[What the exercise asks]: Can you write out each line of the records as a numbered list, starting at the line that contains "The height and" and going through the end of the records, with blank lines and the pictures left out?

########

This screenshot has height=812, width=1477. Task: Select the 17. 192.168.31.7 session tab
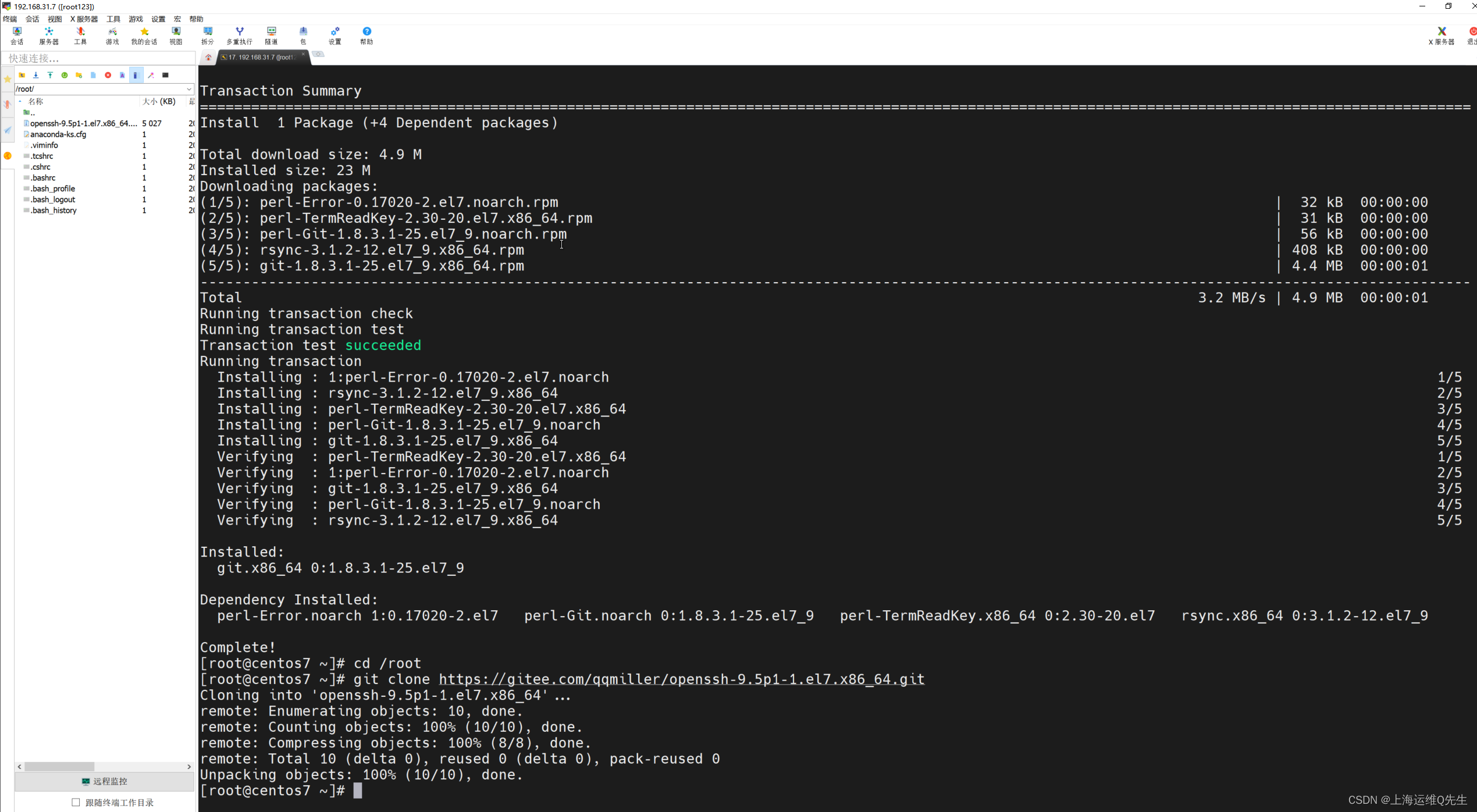pyautogui.click(x=260, y=57)
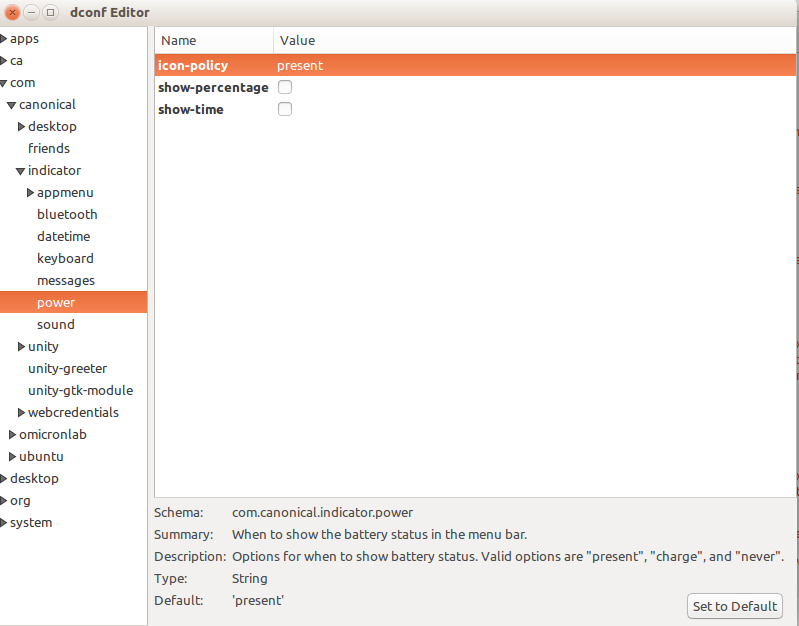Select the bluetooth schema entry
Screen dimensions: 799x626
click(67, 215)
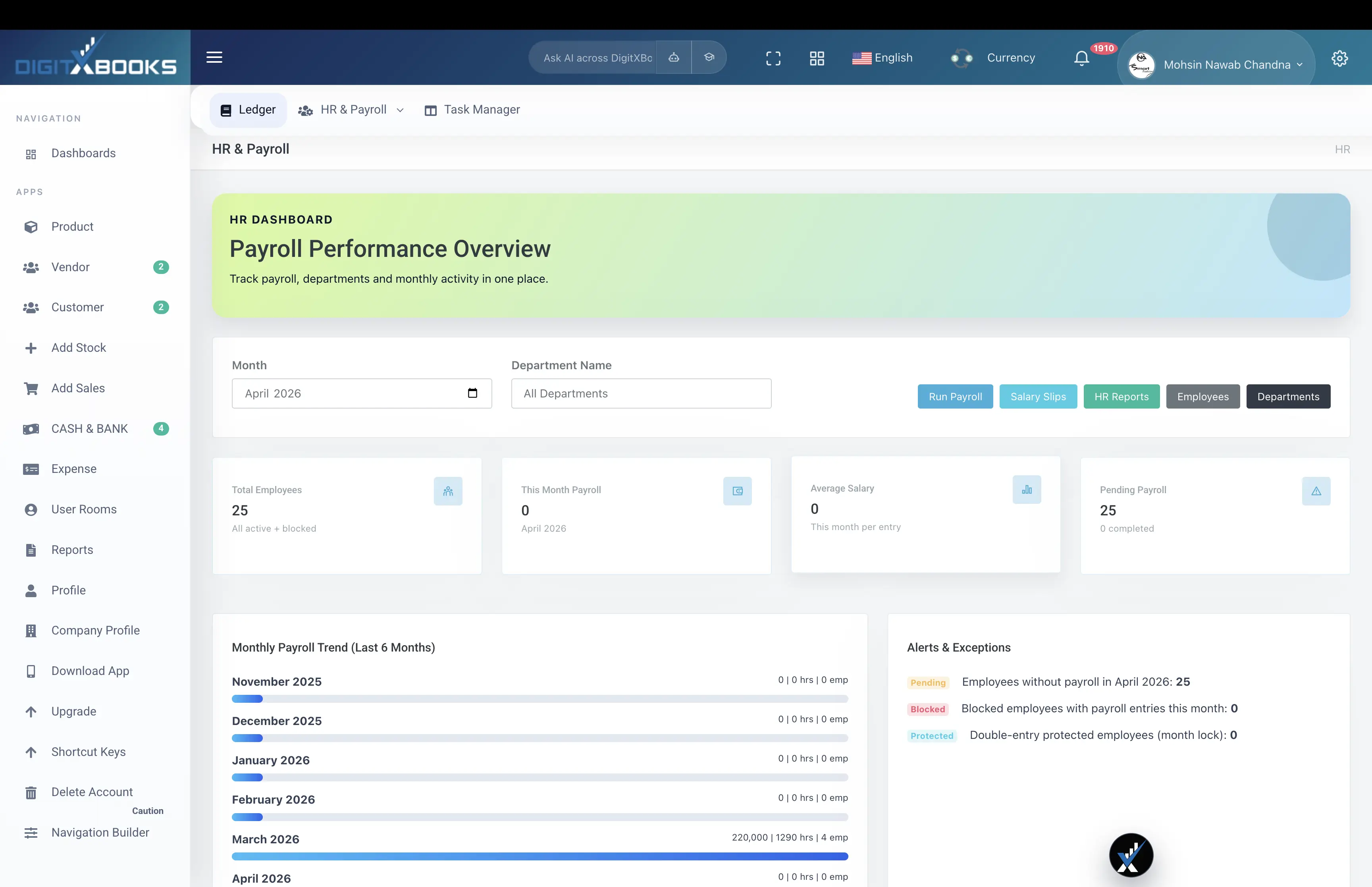Viewport: 1372px width, 887px height.
Task: Click the Salary Slips button
Action: tap(1037, 396)
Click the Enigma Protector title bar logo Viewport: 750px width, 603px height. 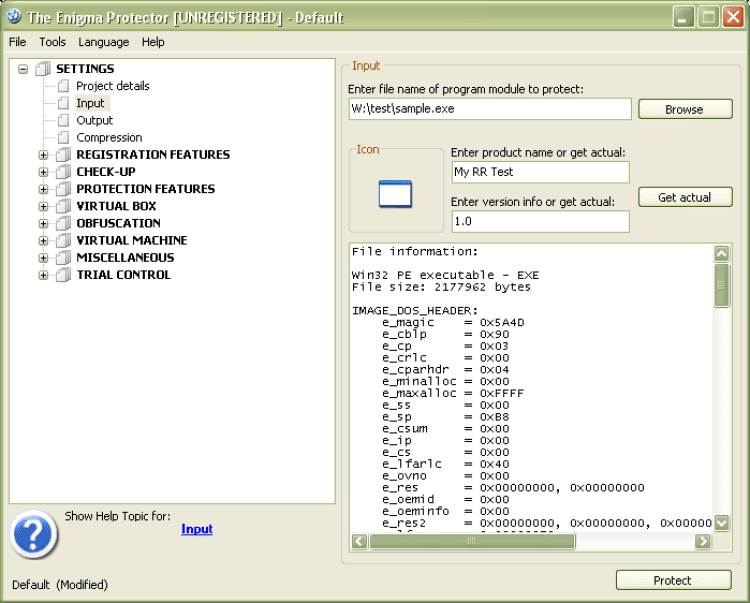[x=14, y=16]
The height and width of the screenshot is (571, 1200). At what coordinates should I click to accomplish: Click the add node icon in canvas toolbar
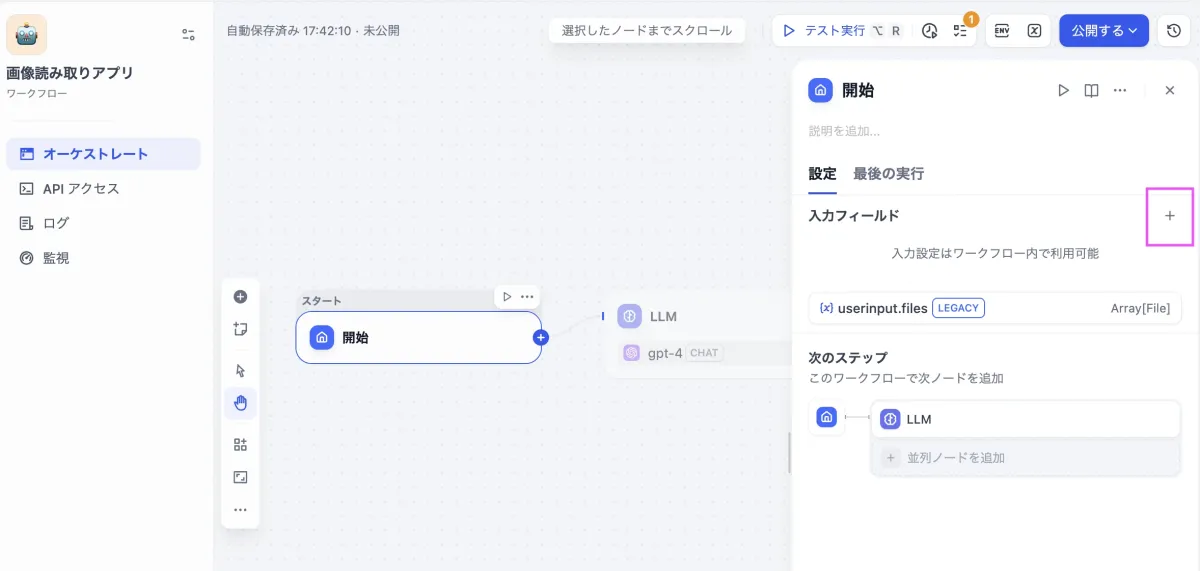click(240, 297)
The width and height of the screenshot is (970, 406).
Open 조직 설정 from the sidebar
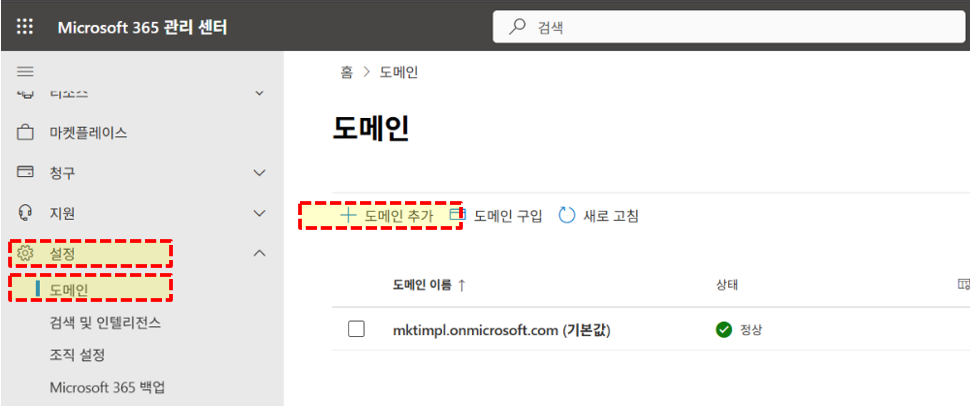pyautogui.click(x=77, y=355)
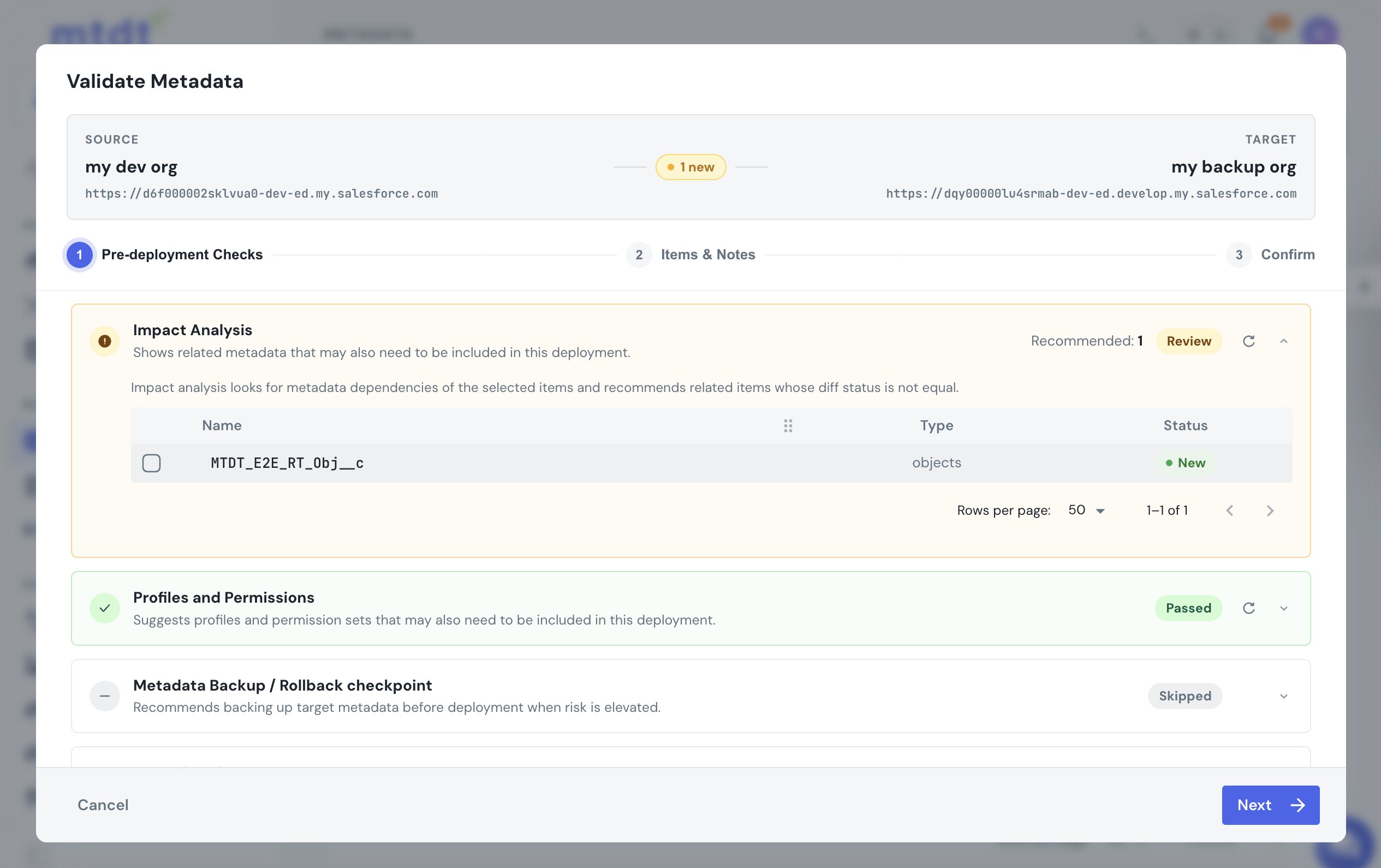
Task: Select step 1 Pre-deployment Checks
Action: tap(164, 255)
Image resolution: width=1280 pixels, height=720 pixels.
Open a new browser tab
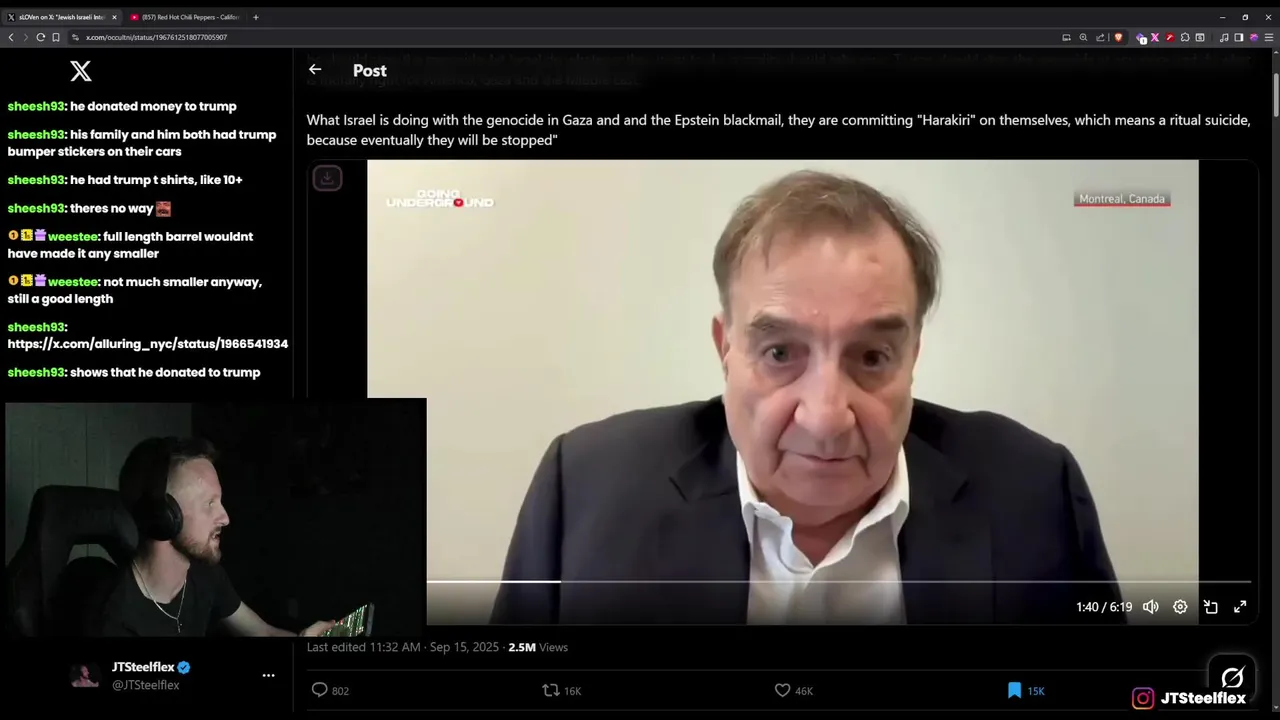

########

[Answer below]:
1. The height and width of the screenshot is (571, 1200). At what coordinates should I click to accomplish: Click the add node icon in canvas toolbar
2. click(240, 297)
3. The width and height of the screenshot is (970, 406).
4. Open 조직 설정 from the sidebar
5. pyautogui.click(x=77, y=355)
6. Task: Select step 1 Pre-deployment Checks
7. Action: tap(164, 255)
8. Image resolution: width=1280 pixels, height=720 pixels.
9. Open a new browser tab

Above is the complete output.